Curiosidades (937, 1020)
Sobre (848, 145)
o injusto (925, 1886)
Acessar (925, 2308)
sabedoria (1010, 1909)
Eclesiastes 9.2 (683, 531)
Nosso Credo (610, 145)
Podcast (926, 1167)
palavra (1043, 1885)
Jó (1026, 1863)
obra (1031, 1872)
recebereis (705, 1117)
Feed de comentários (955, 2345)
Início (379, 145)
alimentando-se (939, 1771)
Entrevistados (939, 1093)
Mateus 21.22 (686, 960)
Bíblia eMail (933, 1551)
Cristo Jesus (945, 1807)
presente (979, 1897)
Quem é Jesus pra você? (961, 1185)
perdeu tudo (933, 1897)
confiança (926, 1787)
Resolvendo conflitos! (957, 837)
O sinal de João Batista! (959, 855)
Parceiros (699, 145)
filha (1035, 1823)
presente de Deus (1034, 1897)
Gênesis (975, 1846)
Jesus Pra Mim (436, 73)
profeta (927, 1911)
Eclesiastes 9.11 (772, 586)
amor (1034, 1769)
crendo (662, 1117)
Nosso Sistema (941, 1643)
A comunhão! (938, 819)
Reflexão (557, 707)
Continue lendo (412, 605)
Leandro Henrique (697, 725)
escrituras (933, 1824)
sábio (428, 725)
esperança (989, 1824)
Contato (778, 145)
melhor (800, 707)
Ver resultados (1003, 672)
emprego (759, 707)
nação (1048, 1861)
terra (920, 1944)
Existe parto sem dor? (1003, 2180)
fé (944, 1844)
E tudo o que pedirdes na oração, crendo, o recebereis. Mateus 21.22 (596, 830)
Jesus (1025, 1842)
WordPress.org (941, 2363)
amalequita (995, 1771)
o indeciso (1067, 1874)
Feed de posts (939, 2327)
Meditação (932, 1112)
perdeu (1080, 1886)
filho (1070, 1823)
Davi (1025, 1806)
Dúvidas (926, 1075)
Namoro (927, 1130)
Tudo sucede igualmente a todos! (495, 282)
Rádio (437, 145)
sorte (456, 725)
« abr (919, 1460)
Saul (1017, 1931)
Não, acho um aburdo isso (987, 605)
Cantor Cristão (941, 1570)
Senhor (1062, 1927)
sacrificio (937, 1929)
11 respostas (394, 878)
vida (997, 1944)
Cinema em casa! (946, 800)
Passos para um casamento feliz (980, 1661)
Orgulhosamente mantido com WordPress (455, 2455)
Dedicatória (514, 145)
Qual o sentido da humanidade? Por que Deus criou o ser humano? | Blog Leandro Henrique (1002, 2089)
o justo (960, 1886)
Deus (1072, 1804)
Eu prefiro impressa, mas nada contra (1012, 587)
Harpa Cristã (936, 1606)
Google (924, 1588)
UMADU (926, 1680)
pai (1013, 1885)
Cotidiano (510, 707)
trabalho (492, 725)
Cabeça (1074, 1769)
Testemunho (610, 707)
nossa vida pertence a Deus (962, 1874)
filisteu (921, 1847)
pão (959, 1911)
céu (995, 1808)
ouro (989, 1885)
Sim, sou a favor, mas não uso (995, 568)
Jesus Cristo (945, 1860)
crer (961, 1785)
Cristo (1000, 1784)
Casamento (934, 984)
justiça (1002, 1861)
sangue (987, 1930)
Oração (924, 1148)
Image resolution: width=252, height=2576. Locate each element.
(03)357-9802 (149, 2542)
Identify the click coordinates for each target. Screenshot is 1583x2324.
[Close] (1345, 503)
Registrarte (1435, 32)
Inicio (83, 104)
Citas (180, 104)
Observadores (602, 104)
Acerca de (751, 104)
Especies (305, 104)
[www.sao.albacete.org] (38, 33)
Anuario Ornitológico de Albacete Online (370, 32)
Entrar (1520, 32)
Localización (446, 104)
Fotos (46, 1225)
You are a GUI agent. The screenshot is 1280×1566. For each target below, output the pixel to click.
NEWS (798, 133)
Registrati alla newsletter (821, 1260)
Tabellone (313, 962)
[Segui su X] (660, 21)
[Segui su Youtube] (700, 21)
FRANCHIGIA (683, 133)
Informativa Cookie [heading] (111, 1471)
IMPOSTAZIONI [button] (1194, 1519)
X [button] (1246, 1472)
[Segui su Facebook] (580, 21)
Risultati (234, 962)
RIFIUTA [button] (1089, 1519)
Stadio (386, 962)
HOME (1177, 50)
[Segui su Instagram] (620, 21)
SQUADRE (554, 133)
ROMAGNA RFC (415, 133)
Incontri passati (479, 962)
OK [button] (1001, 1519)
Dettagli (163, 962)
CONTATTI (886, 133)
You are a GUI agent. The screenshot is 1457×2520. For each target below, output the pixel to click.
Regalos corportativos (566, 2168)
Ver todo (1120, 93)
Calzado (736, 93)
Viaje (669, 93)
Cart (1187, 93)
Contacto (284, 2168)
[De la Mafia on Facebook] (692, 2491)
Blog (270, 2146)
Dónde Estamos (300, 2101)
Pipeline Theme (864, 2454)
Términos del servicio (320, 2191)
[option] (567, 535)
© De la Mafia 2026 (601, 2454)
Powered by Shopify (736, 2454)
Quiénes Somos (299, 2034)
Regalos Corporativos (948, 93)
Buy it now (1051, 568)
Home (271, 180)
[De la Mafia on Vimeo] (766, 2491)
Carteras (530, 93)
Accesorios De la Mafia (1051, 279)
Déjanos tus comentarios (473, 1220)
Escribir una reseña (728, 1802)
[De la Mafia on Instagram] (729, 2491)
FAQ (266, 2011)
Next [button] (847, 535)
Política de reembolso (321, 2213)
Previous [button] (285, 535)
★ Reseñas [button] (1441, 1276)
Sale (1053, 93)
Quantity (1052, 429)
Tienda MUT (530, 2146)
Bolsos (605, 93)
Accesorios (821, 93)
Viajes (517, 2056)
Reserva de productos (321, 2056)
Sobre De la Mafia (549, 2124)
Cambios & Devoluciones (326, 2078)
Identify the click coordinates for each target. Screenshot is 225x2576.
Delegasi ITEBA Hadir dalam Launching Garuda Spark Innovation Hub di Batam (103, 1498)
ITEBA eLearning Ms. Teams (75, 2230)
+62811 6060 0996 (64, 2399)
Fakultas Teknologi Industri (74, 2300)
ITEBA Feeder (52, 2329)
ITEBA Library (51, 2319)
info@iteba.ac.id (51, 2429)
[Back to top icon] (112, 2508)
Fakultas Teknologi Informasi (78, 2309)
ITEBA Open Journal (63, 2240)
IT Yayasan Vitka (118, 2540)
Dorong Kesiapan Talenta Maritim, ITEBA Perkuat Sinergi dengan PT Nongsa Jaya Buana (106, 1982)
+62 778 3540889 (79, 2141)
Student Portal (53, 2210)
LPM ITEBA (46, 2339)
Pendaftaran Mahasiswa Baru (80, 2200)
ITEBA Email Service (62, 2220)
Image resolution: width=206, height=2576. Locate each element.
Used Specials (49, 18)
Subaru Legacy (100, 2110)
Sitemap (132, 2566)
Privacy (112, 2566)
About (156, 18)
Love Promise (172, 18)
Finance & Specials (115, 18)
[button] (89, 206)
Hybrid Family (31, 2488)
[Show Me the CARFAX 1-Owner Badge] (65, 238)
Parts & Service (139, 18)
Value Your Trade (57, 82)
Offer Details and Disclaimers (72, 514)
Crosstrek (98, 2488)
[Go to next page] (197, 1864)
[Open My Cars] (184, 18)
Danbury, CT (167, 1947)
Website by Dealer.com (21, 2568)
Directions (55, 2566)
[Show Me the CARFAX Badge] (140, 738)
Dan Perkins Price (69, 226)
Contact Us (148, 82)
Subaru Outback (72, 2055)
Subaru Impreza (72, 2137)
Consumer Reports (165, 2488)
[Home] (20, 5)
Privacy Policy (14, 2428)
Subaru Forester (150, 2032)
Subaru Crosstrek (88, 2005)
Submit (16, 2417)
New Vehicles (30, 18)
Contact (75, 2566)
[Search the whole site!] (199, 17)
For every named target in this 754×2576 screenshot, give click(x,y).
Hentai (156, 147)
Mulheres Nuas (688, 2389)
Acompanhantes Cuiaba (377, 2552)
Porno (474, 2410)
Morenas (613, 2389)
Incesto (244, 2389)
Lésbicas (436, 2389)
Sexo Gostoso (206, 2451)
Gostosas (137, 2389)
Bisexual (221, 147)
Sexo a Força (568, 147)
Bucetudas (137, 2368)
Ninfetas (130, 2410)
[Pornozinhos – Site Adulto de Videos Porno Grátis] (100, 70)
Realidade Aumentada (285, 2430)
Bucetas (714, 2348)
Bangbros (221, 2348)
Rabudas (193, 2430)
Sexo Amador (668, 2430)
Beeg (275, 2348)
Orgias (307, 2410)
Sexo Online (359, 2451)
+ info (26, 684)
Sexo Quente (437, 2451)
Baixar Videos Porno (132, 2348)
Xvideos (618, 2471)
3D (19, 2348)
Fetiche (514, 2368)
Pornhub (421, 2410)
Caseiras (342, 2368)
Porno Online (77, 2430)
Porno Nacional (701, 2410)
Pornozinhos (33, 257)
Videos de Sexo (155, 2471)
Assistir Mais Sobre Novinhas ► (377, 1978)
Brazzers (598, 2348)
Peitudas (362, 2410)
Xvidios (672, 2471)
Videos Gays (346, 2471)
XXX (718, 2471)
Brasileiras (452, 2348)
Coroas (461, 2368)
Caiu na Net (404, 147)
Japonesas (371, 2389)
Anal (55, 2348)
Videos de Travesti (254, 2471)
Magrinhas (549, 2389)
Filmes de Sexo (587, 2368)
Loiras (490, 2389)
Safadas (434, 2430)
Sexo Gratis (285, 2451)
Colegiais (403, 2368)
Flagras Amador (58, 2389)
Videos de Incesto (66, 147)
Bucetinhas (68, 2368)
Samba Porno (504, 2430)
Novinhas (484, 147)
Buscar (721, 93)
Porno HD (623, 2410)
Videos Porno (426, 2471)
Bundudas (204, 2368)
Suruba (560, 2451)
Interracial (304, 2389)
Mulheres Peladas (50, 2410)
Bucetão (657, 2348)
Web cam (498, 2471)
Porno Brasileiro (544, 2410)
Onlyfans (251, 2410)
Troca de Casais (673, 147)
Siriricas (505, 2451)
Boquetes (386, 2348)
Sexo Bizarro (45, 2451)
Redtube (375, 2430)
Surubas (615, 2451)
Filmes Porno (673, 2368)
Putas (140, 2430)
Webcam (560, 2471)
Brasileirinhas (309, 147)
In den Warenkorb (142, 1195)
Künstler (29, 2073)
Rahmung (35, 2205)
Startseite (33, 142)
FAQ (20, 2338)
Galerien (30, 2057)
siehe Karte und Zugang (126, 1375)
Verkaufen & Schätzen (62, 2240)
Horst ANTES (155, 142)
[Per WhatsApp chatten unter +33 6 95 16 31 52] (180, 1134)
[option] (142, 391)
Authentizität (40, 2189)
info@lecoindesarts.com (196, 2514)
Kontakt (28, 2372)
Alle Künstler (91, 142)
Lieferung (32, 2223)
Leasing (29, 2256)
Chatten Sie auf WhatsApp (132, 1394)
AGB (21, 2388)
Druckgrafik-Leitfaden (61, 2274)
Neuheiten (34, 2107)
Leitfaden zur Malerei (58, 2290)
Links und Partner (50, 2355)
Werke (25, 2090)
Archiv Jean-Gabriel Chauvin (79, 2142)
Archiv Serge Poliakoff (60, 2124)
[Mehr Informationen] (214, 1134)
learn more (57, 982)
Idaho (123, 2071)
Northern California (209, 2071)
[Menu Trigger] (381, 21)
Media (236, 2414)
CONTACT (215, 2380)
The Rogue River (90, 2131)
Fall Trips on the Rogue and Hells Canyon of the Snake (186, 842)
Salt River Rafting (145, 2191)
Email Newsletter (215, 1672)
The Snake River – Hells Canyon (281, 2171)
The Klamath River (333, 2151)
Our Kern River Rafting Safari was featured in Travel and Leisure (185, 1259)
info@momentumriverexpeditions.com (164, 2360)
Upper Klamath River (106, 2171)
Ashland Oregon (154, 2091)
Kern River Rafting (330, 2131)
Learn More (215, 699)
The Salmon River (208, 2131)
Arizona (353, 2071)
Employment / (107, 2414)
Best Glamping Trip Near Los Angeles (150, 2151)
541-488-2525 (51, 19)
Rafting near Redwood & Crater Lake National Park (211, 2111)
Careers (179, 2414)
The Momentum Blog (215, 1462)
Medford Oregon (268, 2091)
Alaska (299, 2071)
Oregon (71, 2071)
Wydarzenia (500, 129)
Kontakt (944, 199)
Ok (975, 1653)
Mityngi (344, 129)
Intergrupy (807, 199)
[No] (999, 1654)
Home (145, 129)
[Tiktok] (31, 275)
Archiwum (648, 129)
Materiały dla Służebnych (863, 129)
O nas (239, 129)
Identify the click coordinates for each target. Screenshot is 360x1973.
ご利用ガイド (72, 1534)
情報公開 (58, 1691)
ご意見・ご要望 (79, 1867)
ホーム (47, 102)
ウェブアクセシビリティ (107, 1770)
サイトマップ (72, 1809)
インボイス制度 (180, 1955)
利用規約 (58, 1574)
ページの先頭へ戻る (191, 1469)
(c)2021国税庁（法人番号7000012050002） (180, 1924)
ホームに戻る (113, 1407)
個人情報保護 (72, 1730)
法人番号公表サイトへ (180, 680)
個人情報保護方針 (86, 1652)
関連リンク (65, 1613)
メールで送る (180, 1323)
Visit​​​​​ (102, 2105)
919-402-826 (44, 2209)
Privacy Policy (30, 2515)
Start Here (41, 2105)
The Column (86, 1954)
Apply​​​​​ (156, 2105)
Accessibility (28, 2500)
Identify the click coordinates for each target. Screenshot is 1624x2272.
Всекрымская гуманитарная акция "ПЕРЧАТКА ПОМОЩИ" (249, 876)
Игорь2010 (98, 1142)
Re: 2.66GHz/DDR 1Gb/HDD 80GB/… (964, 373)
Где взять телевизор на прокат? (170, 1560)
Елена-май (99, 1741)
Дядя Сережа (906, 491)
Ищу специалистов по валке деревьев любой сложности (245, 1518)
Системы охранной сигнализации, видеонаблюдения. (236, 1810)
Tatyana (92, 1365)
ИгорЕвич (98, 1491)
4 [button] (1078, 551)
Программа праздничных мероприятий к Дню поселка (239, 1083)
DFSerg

= = = = =

**GOAL OF THE EXERCISE:** Starting with the first line of the listing above, copy each line exactly until you have copied the line containing "Quem é Jesus pra você? (961, 1185)". Stop there.

**RESULT:**
Curiosidades (937, 1020)
Sobre (848, 145)
o injusto (925, 1886)
Acessar (925, 2308)
sabedoria (1010, 1909)
Eclesiastes 9.2 (683, 531)
Nosso Credo (610, 145)
Podcast (926, 1167)
palavra (1043, 1885)
Jó (1026, 1863)
obra (1031, 1872)
recebereis (705, 1117)
Feed de comentários (955, 2345)
Início (379, 145)
alimentando-se (939, 1771)
Entrevistados (939, 1093)
Mateus 21.22 (686, 960)
Bíblia eMail (933, 1551)
Cristo Jesus (945, 1807)
presente (979, 1897)
Quem é Jesus pra você? (961, 1185)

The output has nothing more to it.